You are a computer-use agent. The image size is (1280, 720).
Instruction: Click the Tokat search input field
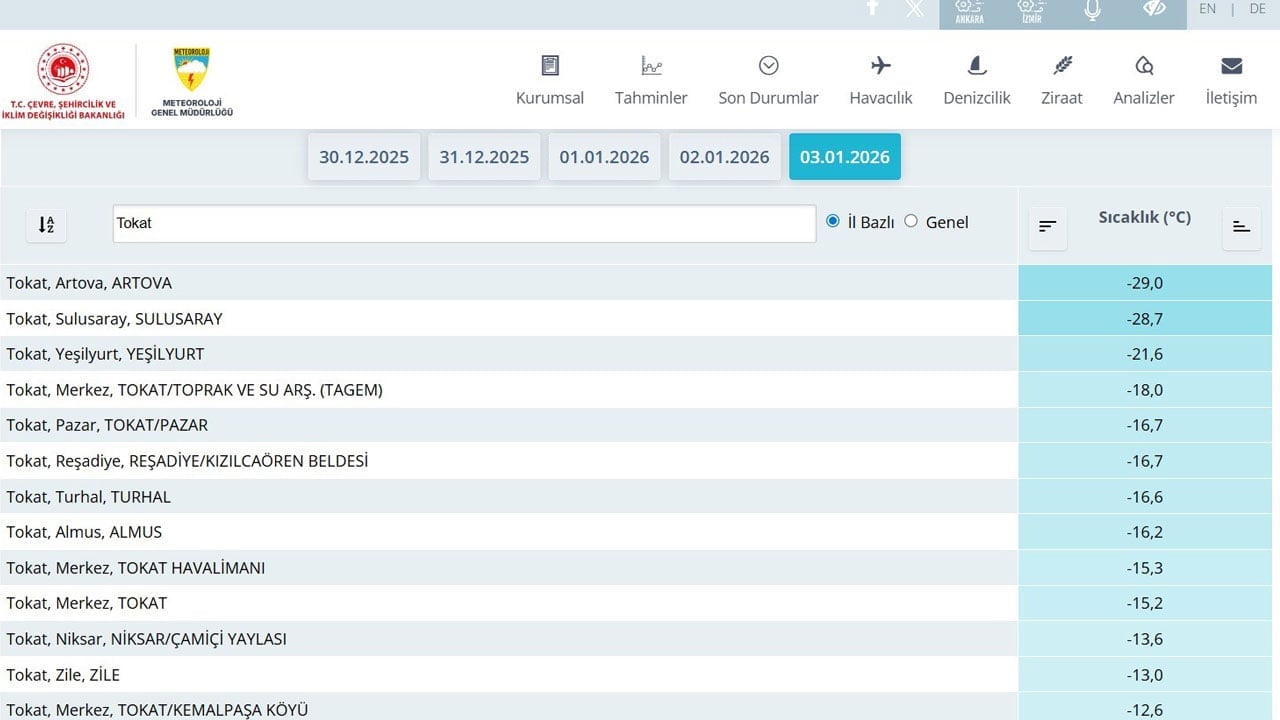click(x=464, y=223)
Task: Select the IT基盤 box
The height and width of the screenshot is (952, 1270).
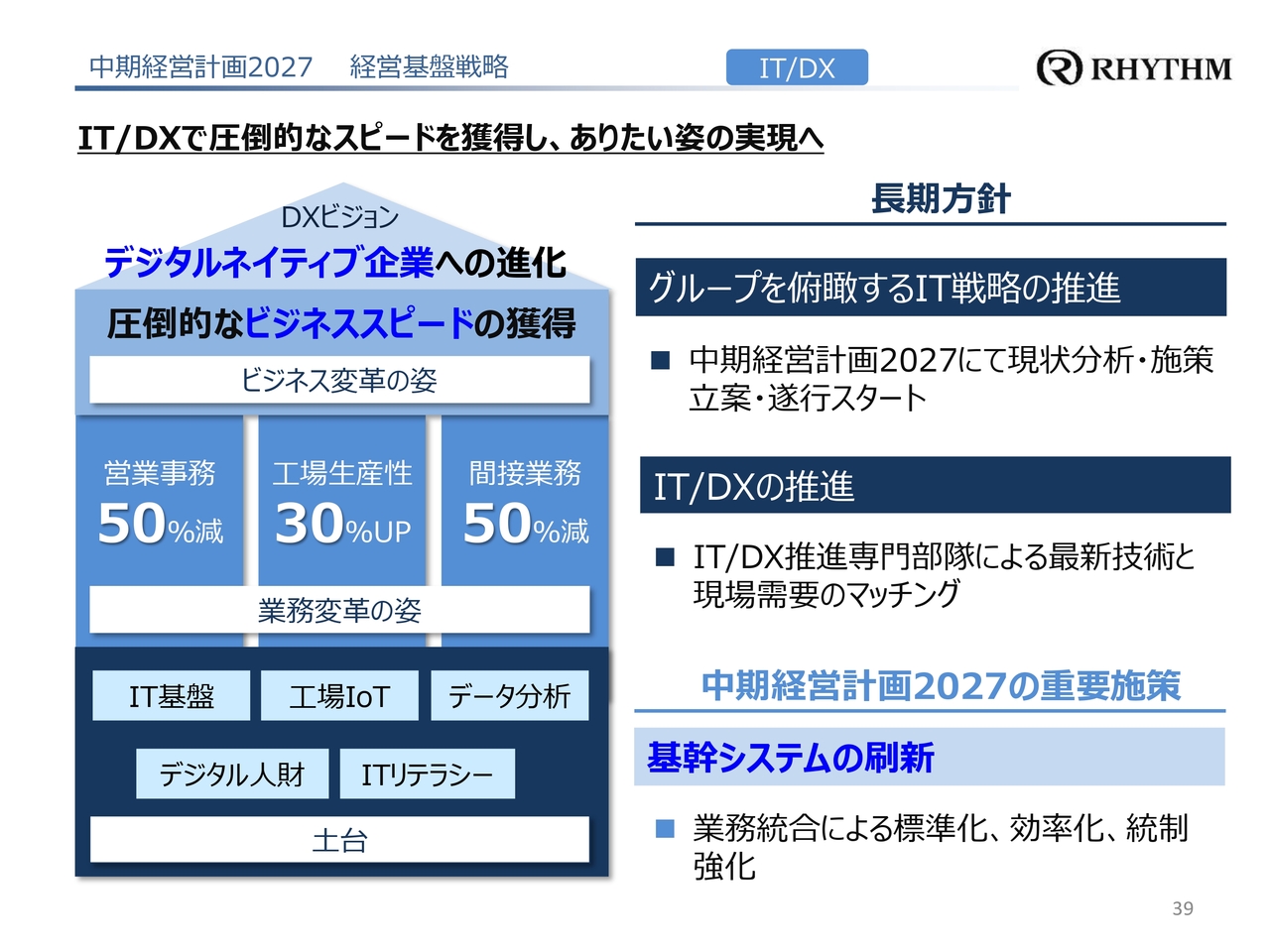Action: click(171, 696)
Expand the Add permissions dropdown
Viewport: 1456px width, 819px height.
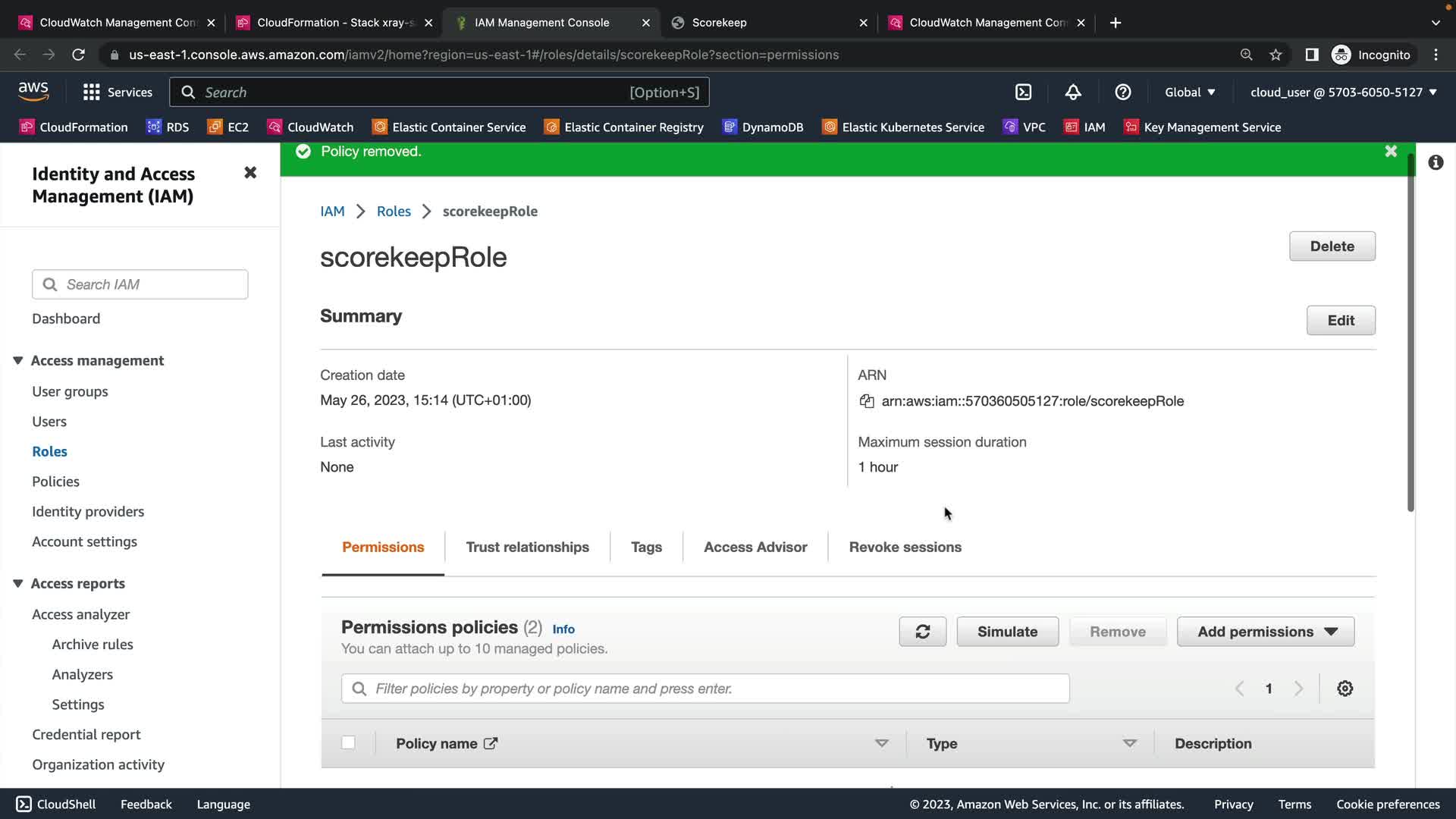click(1265, 632)
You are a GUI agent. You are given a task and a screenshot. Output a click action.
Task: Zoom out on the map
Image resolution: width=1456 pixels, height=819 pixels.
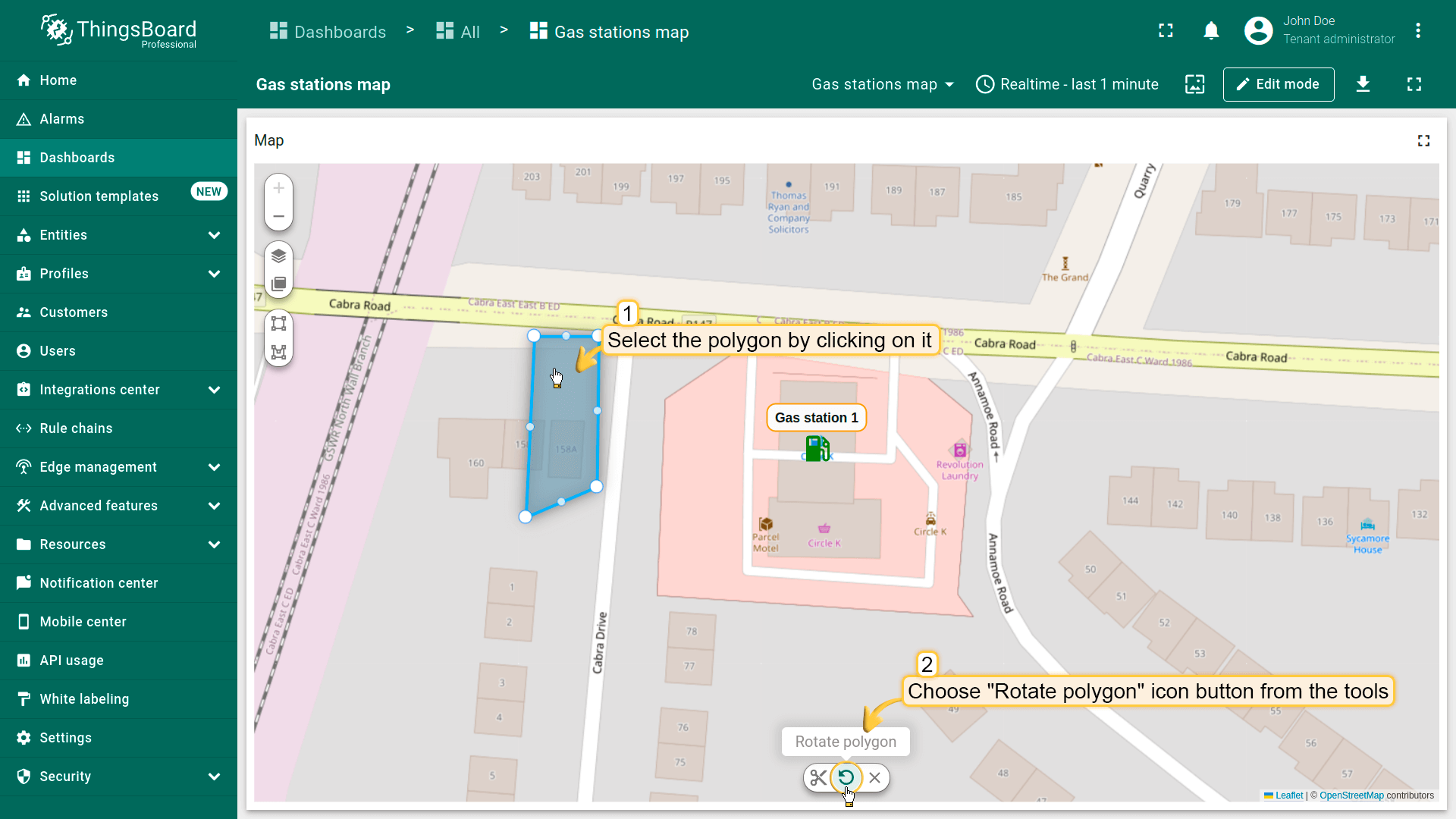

**Problem to work on**. Rewrite the material above, changing each "screenshot" to "screen capture" and keeping everything else the same. Omit the pictures.

**Answer for the task**.
You are a computer-use agent. The image size is (1280, 720).
Instruction: Click the Tokat search input field
click(x=464, y=223)
Task: Select the IT基盤 box
The height and width of the screen capture is (952, 1270).
Action: click(171, 696)
Expand the Add permissions dropdown
Viewport: 1456px width, 819px height.
click(1265, 632)
You are a GUI agent. You are given a task and a screen capture. Output a click action.
Task: Zoom out on the map
Image resolution: width=1456 pixels, height=819 pixels.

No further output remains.